======== Excerpt to read ========
Pulp 3 migration

Hello all,

I’ve been working on coming up with a plan for a migration to Pulp 3 in Katello and have been working with the pulp team to identify gaps that need to be filled.

You can find a list of those initial integration gaps here: Issues - Pulp

The current state of the pulp beta:

  • supports the following content types:
    • file
    • ansible (unused currently by katello)
    • python (unused currently by katello)
  • Currently has no rpm packaging
  • introduces many new concepts, I would recommend familiarizing yourself with new terms https://docs.pulpproject.org/en/3.0/nightly/overview/index.html
  • Is postgresql based

After some discussion, we arrived at a preferred migration strategy:
. * Require running pulp 2 and pulp 3 together for some period of time (2-3 releases potentially)

  • Start with a migration of the file content type and then migrate further types as they are available
  • once all types are migrated, drop pulp 2

Pre-requisites:

Before Pulp 3 can be utilized for any content types, we must:

  • Migrate sync plans to dynflow (in progress)

Before Pulp 2 can be fully removed we must:

  • Ensure there is a replacement for goferd-based actions

The general migration path would look like:

Technical Details can be found here: Pulp 3 Migration Technical Details - Google Docs

I would like to keep general ‘migration’ discussion here, but any technical discussion should go in the google doc.

Justin

3 Likes

I would find this pattern of slowly pulling pulp-3 in to be very valuable.

Just want to mention that one of my main concerns is to make sure that we all understand that Pulp 3 is Python 3 only compatible while Pulp 2 relies on Python 2. I believe there are dependencies on Django too for Pulp 3? So making sure that the installer “knows” where to pull each version of Python will be very important.

Also, with the phased implementation, will there be 2 different configurations for APIs that call Pulp 2 x Pulp 3? If so, what is the plan for current users upgrading to a new version of Katello and then for when dropping Pulp 2 in the future? I’m talking about configuration files and database migrations.

Og_Maciel https://community.theforeman.org/u/og_maciel
July 20

Just want to mention that one of my main concerns is to make sure that
we all understand that Pulp 3 is Python 3 only compatible while Pulp 2
relies on Python 2. I believe there are dependencies on Django too for
Pulp 3? So making sure that the installer “knows” where to pull each
version of Python will be very important.

Yes, depending on our deployment we will either use the python3 scl or
some containerization strategy for pulp 3.

Also, with the phased implementation, will there be 2 different
configurations for APIs that call Pulp 2 x Pulp 3? If so, what is the
plan for current users upgrading to a new version of Katello and then
for when dropping Pulp 2 in the future? I’m talking about
configuration files and database migrations.
======== Given information ========
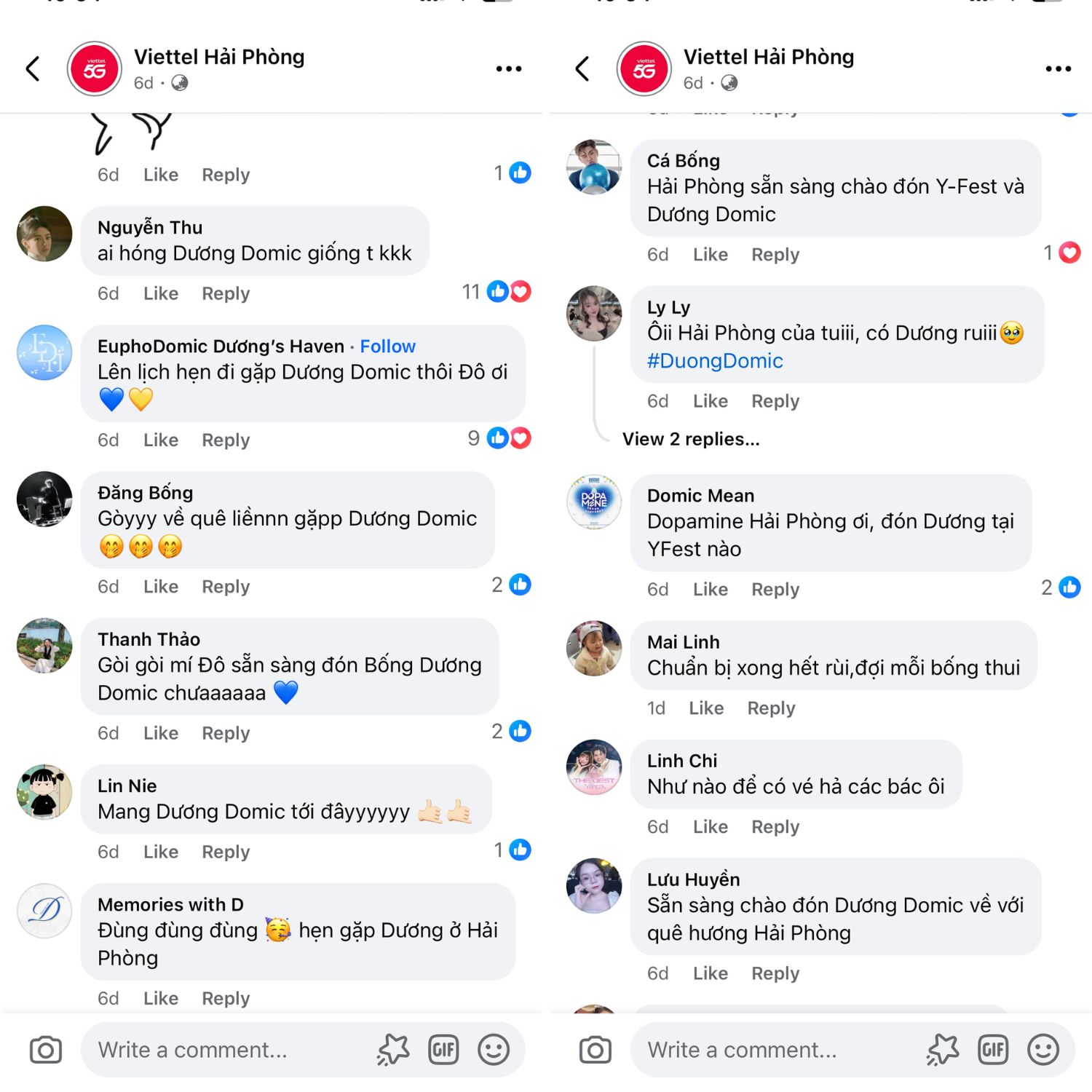Tap the back arrow in left panel

(33, 69)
========
Name each content type that the Pulp 3 migration thread says the current Pulp beta supports. The data has nothing to do with the Pulp 3 migration thread.

file, ansible, python